Examples of value-added fractional CFO activities:
– Financial modelling to inform business decisions
– Analyzing key metrics and financial ratios
– Performing variance analysis on budgets/forecasts
– Reviewing pricing strategies and profitability
– Identifying cost savings opportunities
– Providing strategic recommendations to management
– Creating executive dashboards and reports
– Advising on financing options for growth
Conversely, the fractional CFO’s hours should not get dominated by low value work like:
– Data entry or bookkeeping
– Processing invoices and expenses
– Managing payroll
– Gathering paperwork for audits
– Creating monthly financial statements
These routine tasks are important but can be handled by your full-time accounting staff. The fractional CFO’s time is better spent on strategic analysis, planning and execution.
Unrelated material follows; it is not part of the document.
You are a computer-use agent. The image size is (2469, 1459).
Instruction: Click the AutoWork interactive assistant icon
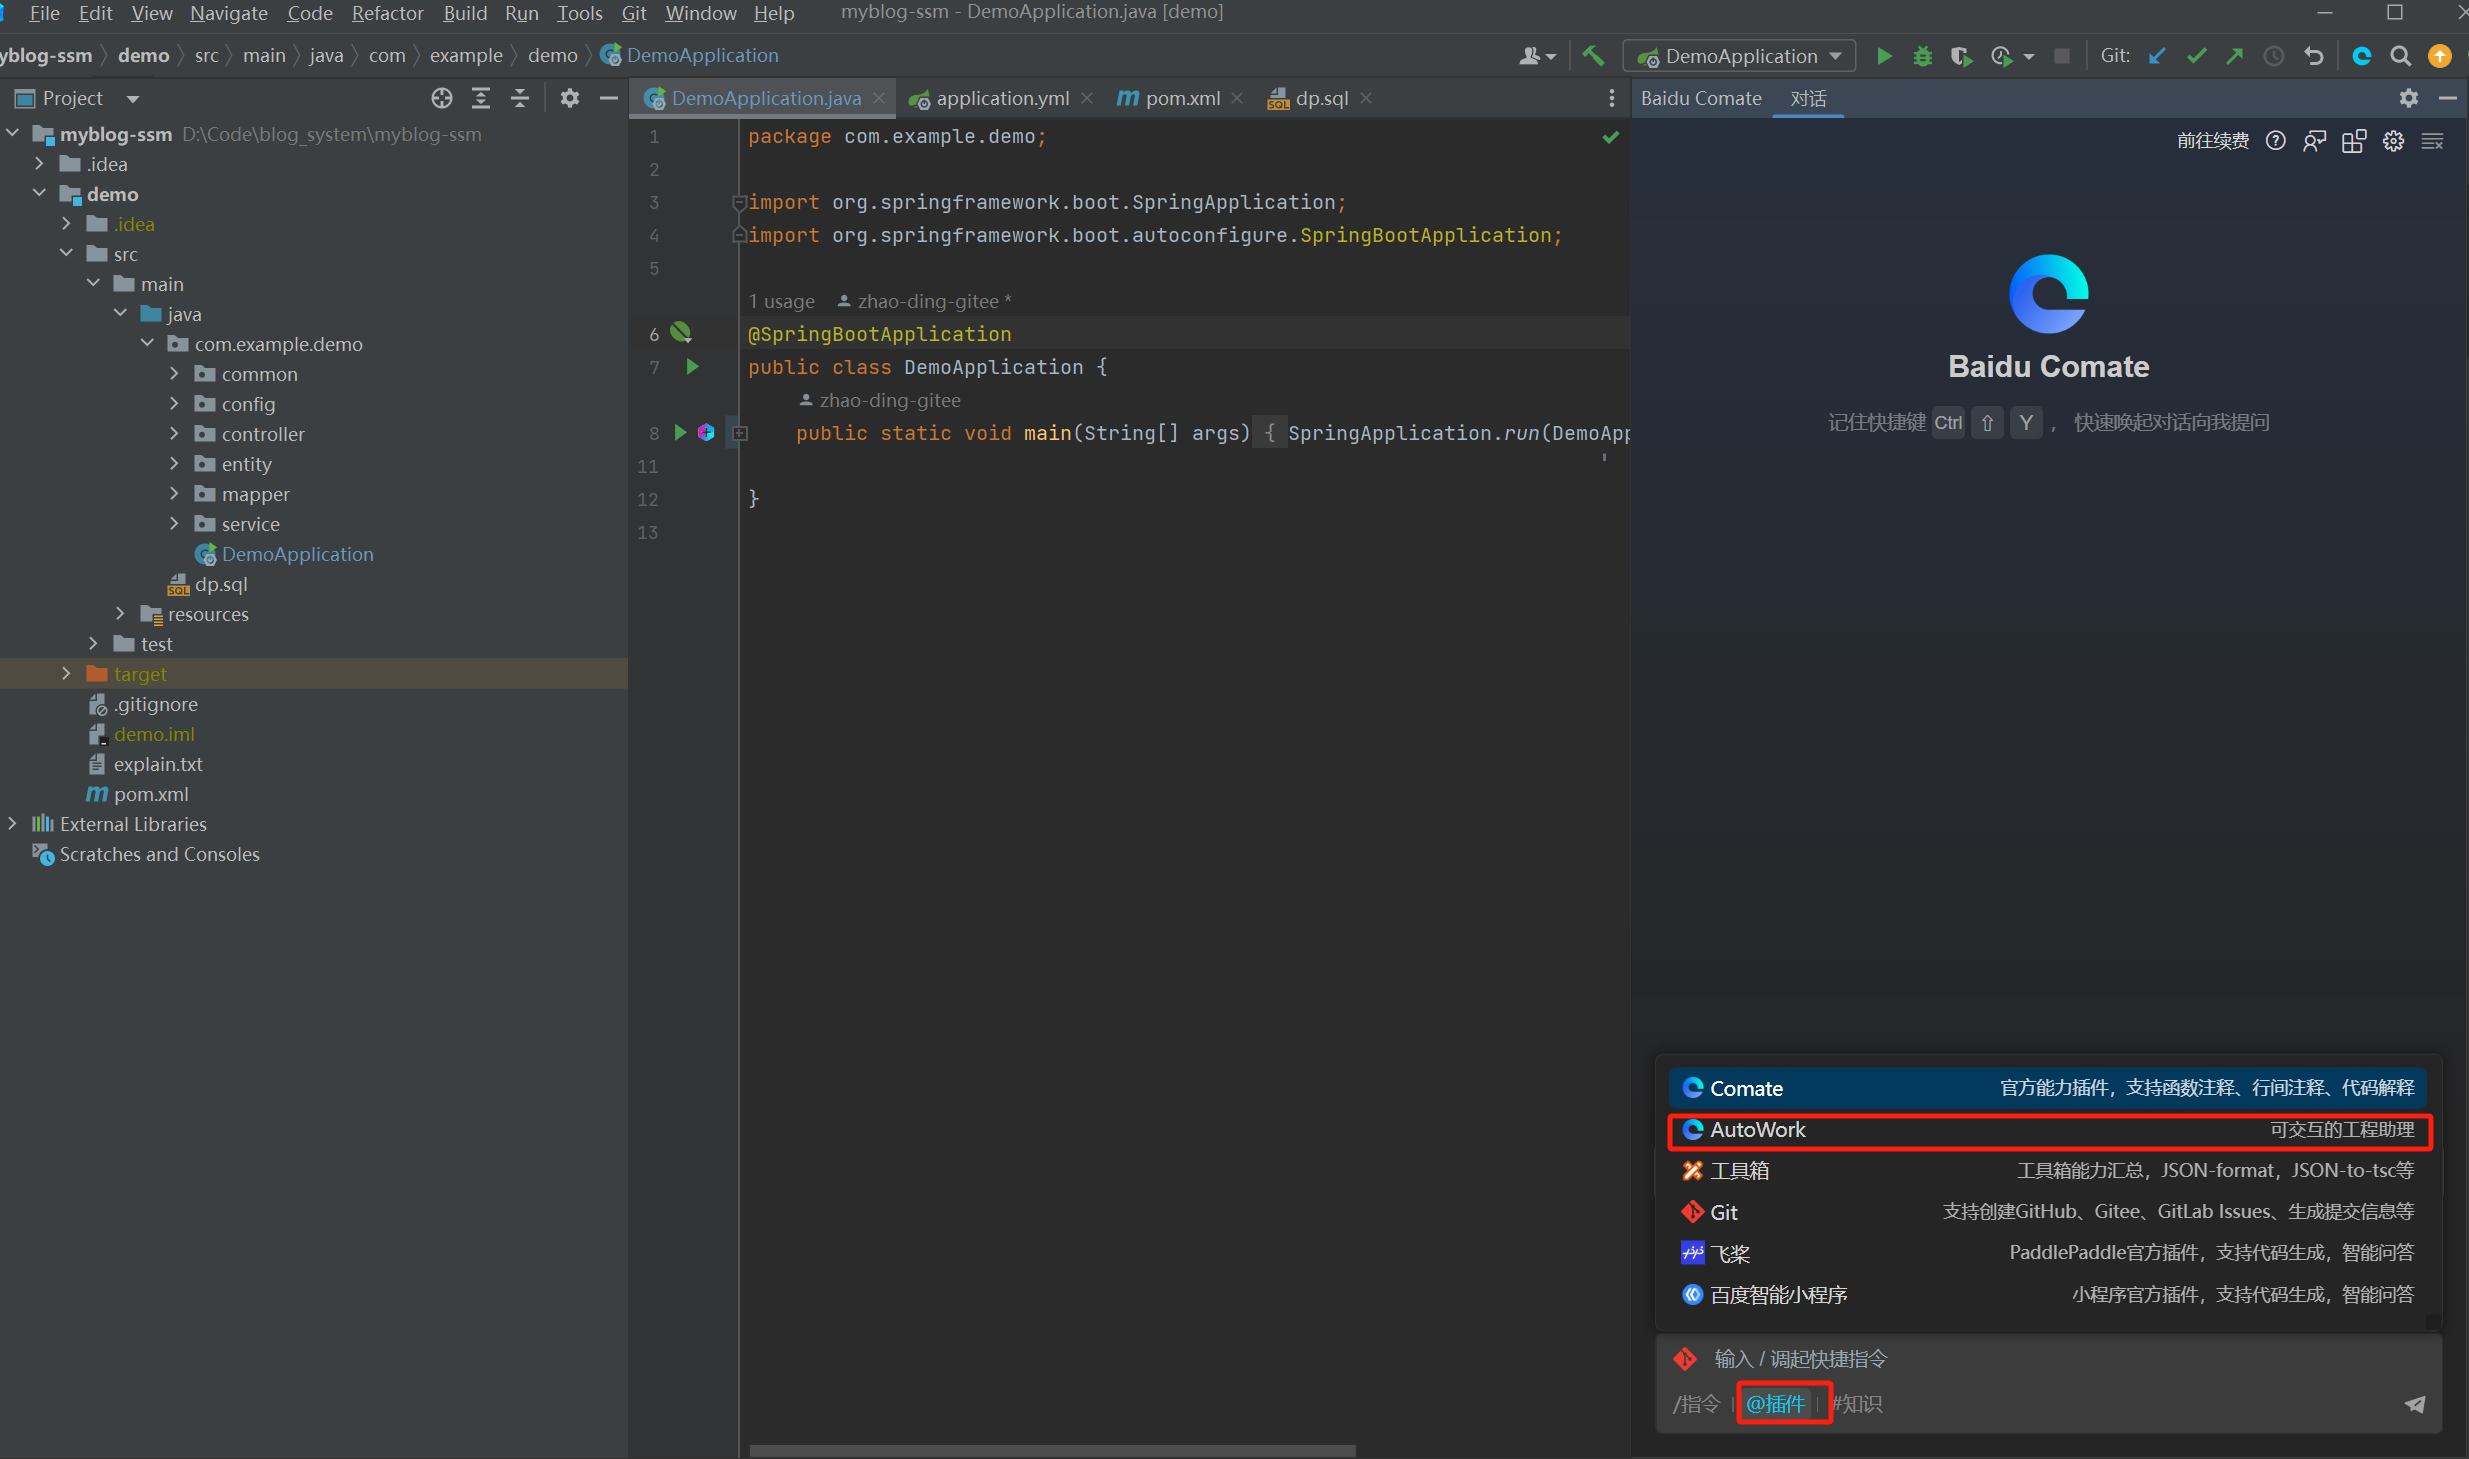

Examine how your fractional CFO is spending their hours each month. If too much time goes into low value work, adjust their responsibilities and prioritise projects that impact the bottom line. This ensures you maximise the strategic financial leadership from your fractional CFO.
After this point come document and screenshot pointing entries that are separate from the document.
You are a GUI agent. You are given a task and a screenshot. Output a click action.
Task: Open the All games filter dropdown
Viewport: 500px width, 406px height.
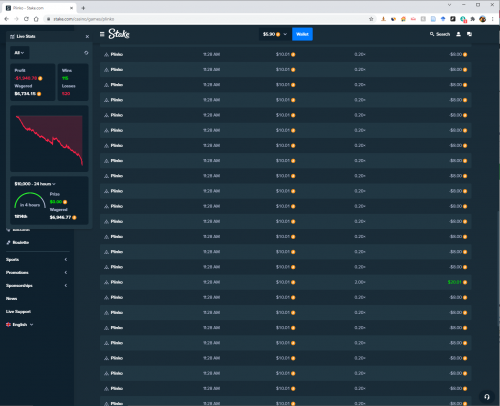[x=19, y=53]
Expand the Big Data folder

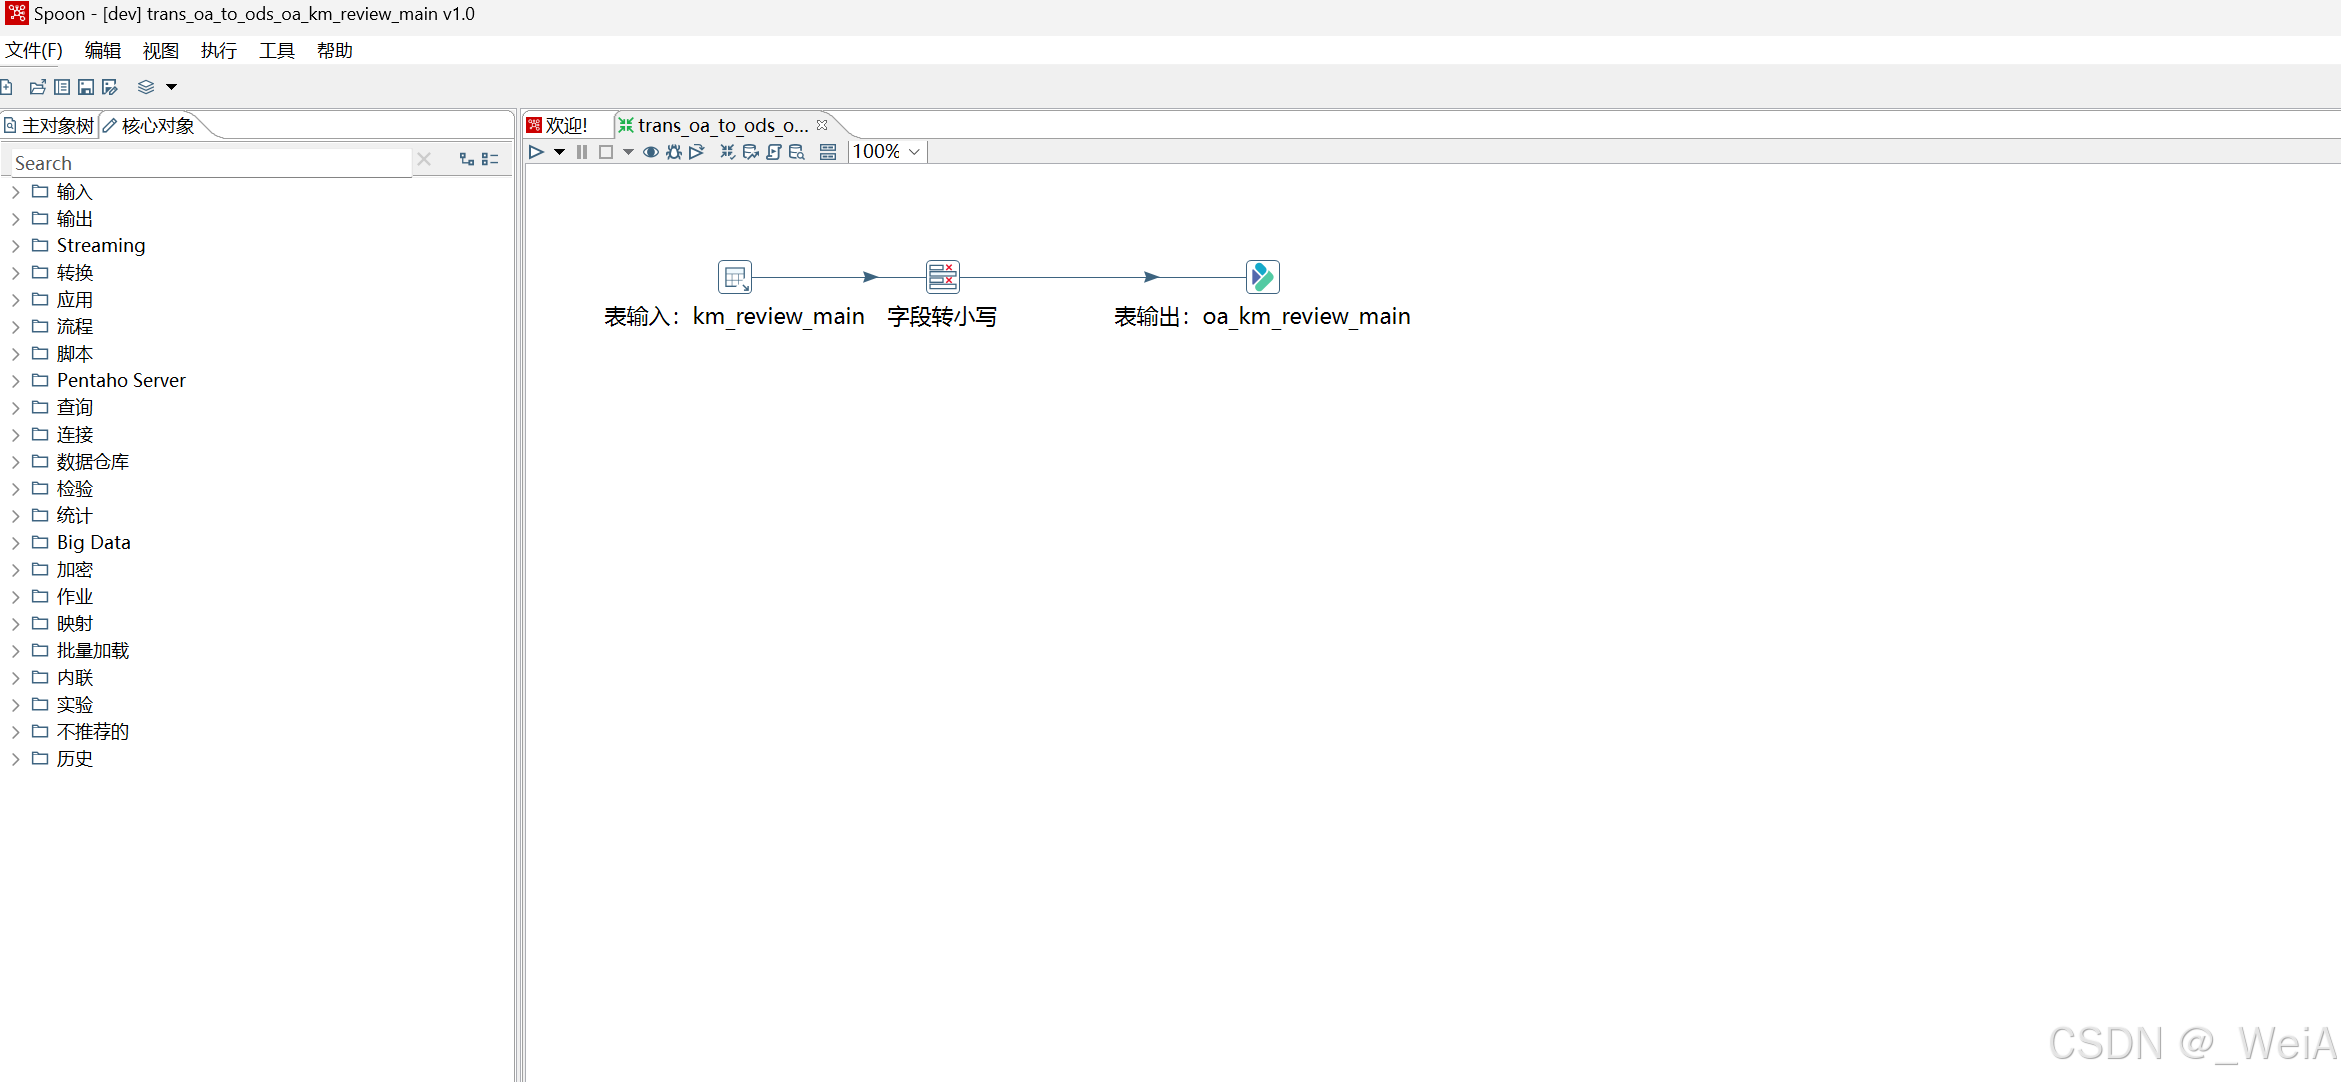pyautogui.click(x=14, y=542)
To get the most from your fractional CFO, create an environment where open communication,transparency and constructive feedback are encouraged. Make it clear your fractional CFO should feel comfortable:
– Providing objective opinions on your finances and business model
– Suggesting new metrics and analyses to guide decisions
– Flagging changes and improvements needed in financial processes
– Identifying areas where additional financial support is needed
– Delivering tough messages about the company’s financial position
Your fractional CFO’s outside perspective is incredibly valuable – take advantage of it. You want an advisor who proactively shares ideas and provides unbiased recommendations.
Also, be receptive to feedback from your fractional CFO on ways leadership can better support them or improve collaboration. Don’t get defensive if they bring up issues. Your fractional CFO wants to add value but needs information and input from you to do so.
Regular check-ins are a great way to exchange constructive feedback. Make any needed adjustments to the engagement that allow your fractional CFO to provide maximum impact.
Periodically, examine the fractional CFO engagement and assess:
– Is their time focused on the right priorities?
– Are you getting value commensurate with the spend?
– Is the communication regular and impactful enough?
– What’s working well about the engagement and what can be improved?
Be willing to discuss adjustments to better meet your company’s evolving needs. You may need more or less hours from your fractional CFO depending on business conditions and strategic goals.
Key aspects of the engagement model to review:
– Needed hours per week or month. Reduce hours if the fractional CFO is not fully utilised but increase if they are stretched thin.
– Scope of responsibilities. Dial up or down specific roles to align with current needs.
– Communication cadence and access. Increase touch points during busier periods.
– Reporting relationships and team integration. Ensure proper connectivity across finance and exec teams.
By regularly reviewing the fractional CFO engagement, you can ensure you maximise the strategic value from this role over time. Course correct quickly if you find the functions not delivering expected impact.
Hiring a fractional CFO allows growing companies to afford senior-level financial expertise – a huge competitive advantage. Follow these five tips to ensure your fractional CFO engagement is optimised for maximum strategic value:
1. Clearly define the fractional CFO’s role and ideal responsibilities.
2. Maintain consistent communication and integrate them into leadership.
3. Focus their time on high value-added activities, not just transactions.
4. Encourage open feedback and exchange of ideas.
5. Review the engagement model regularly and adjust as the business evolves.
With the right fractional CFO, and the above best practices, companies can cost-effectively get the financial leadership they need to drive growth and performance. Implement these tips to maximise the ROI from your fractional CFO.